Collected data entries:
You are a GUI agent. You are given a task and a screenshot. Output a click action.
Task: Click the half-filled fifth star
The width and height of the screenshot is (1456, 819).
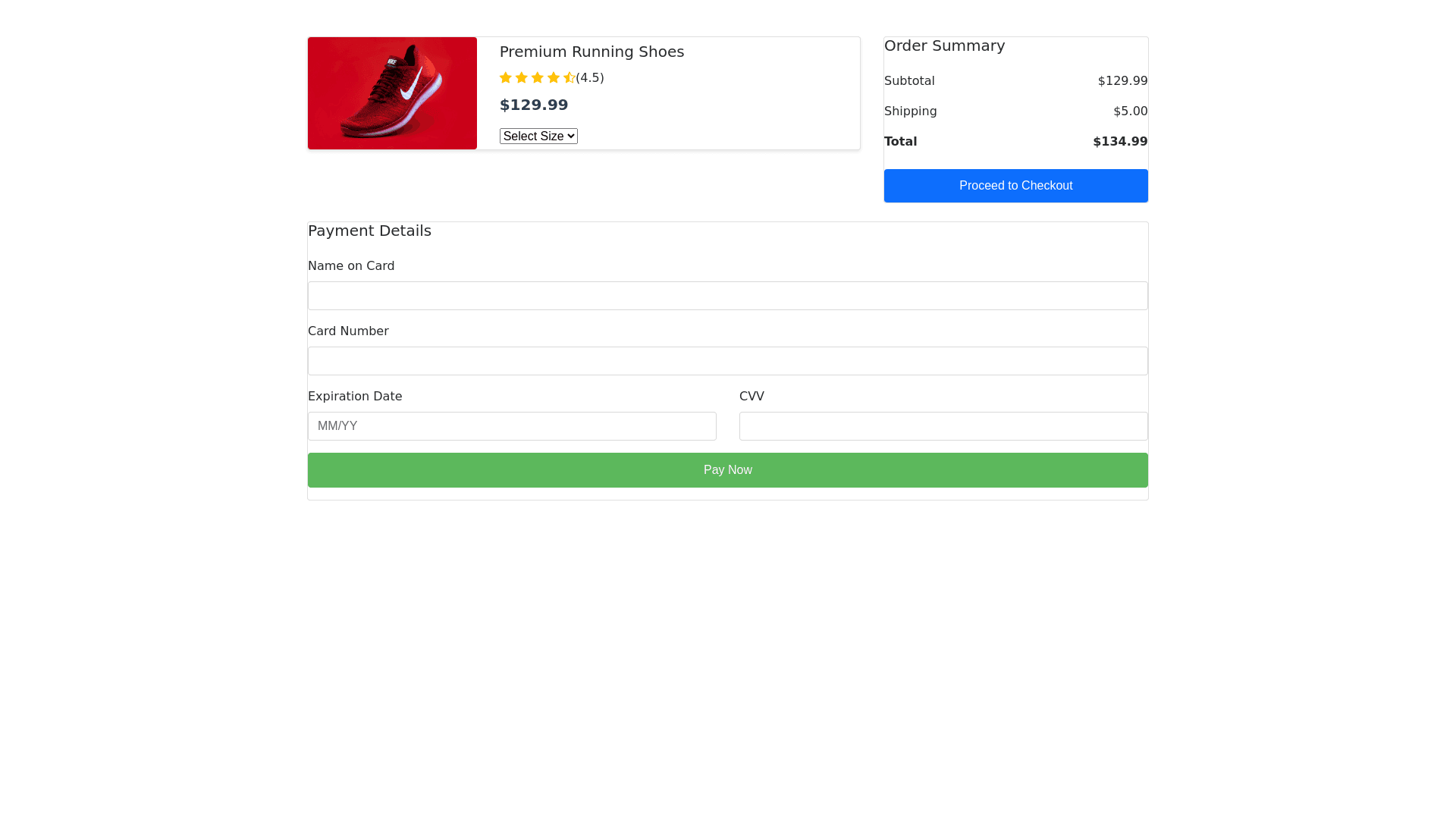pos(569,77)
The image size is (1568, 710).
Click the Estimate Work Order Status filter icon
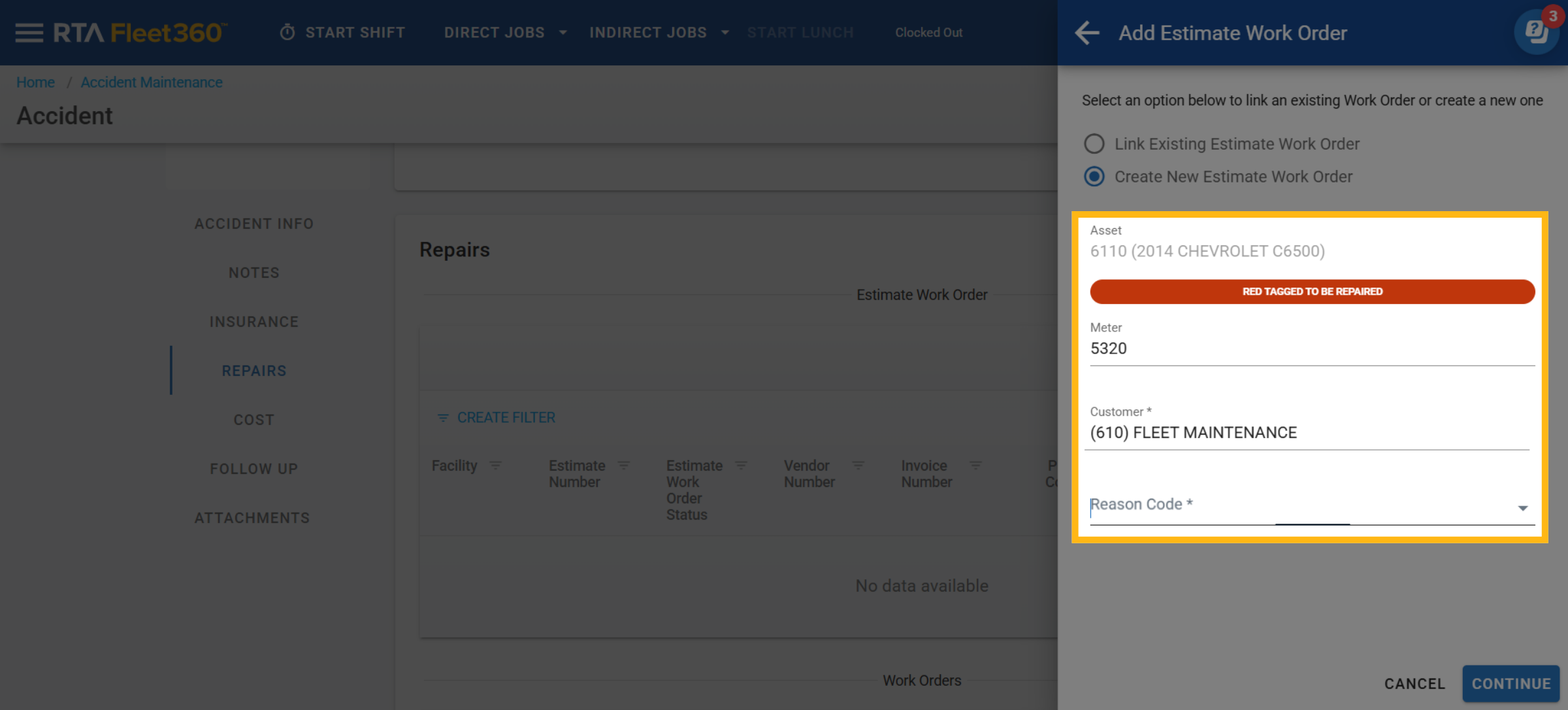[740, 465]
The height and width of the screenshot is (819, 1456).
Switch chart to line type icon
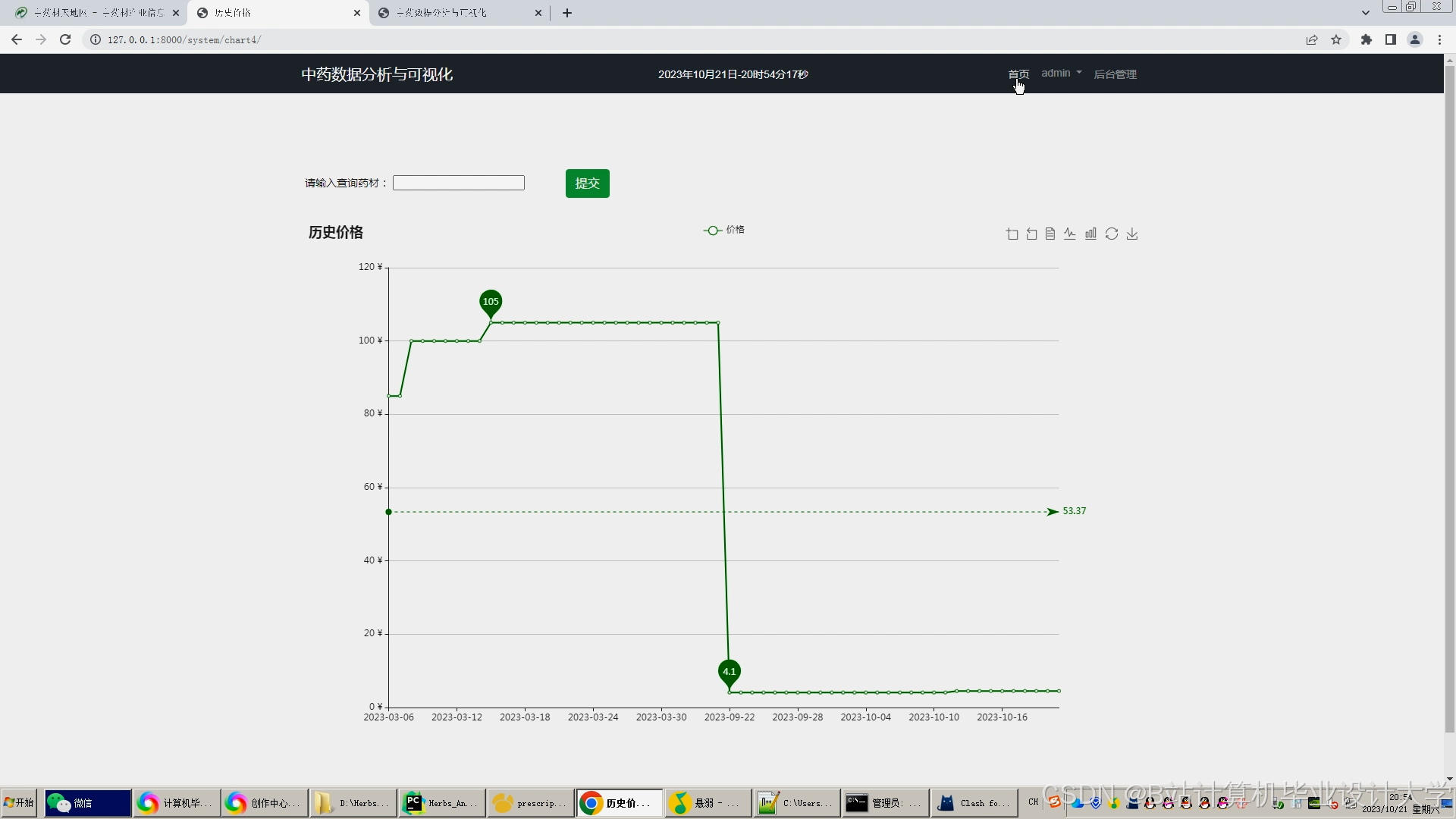click(1070, 234)
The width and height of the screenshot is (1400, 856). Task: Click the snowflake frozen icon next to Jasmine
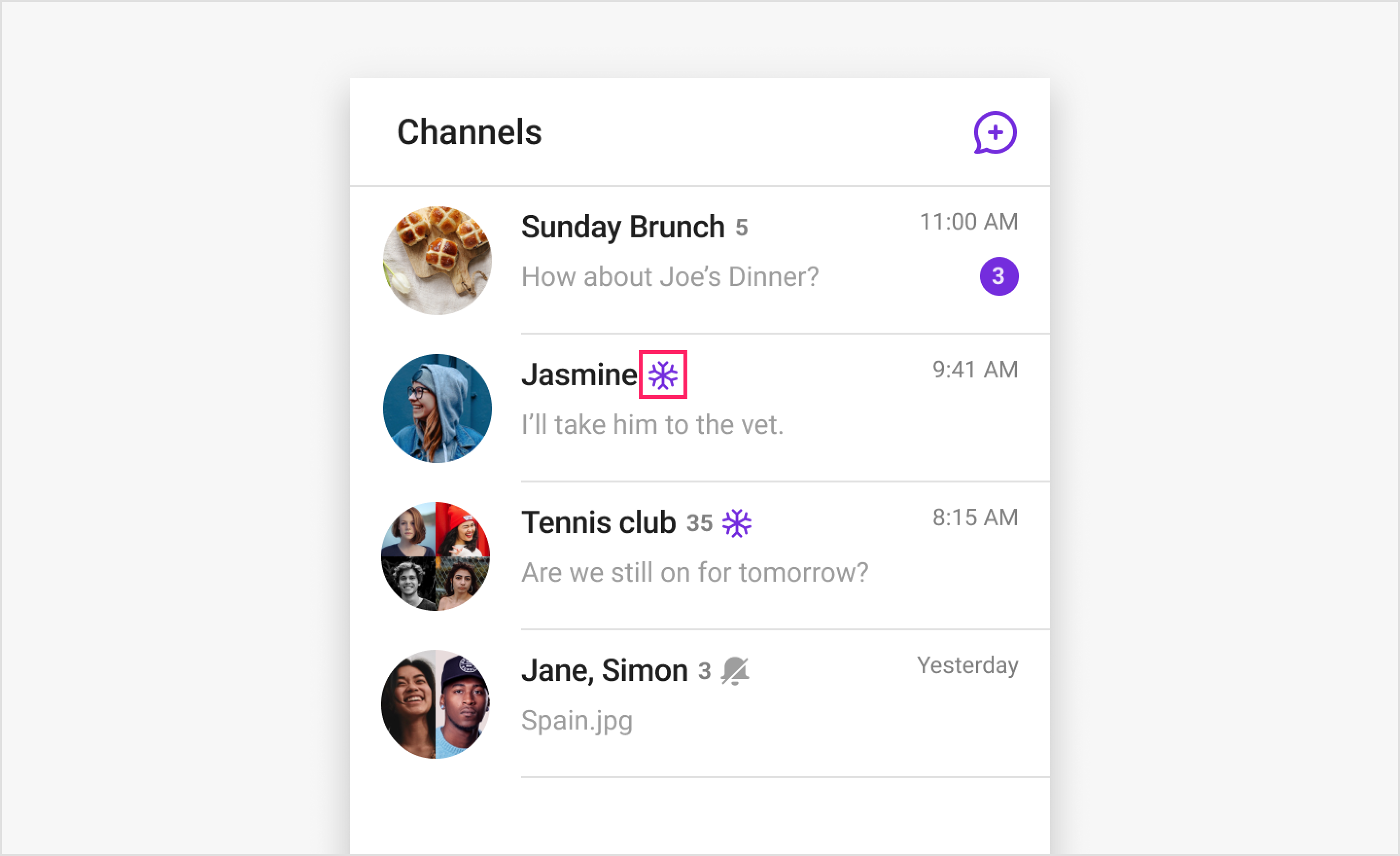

- _TASK OBJECTIVE_:
Your task is to give again, unchanged, the lines from the line that contains "The width and height of the screenshot is (1456, 819)." to the end of the records. Include both end lines but no pictures.

- _WRITTEN REPLY_:
The width and height of the screenshot is (1456, 819).
pos(569,77)
The image size is (1568, 710).
Click the Estimate Work Order Status filter icon
[740, 465]
The height and width of the screenshot is (819, 1456).
Switch chart to line type icon
click(1070, 234)
The width and height of the screenshot is (1400, 856). Task: Click the snowflake frozen icon next to Jasmine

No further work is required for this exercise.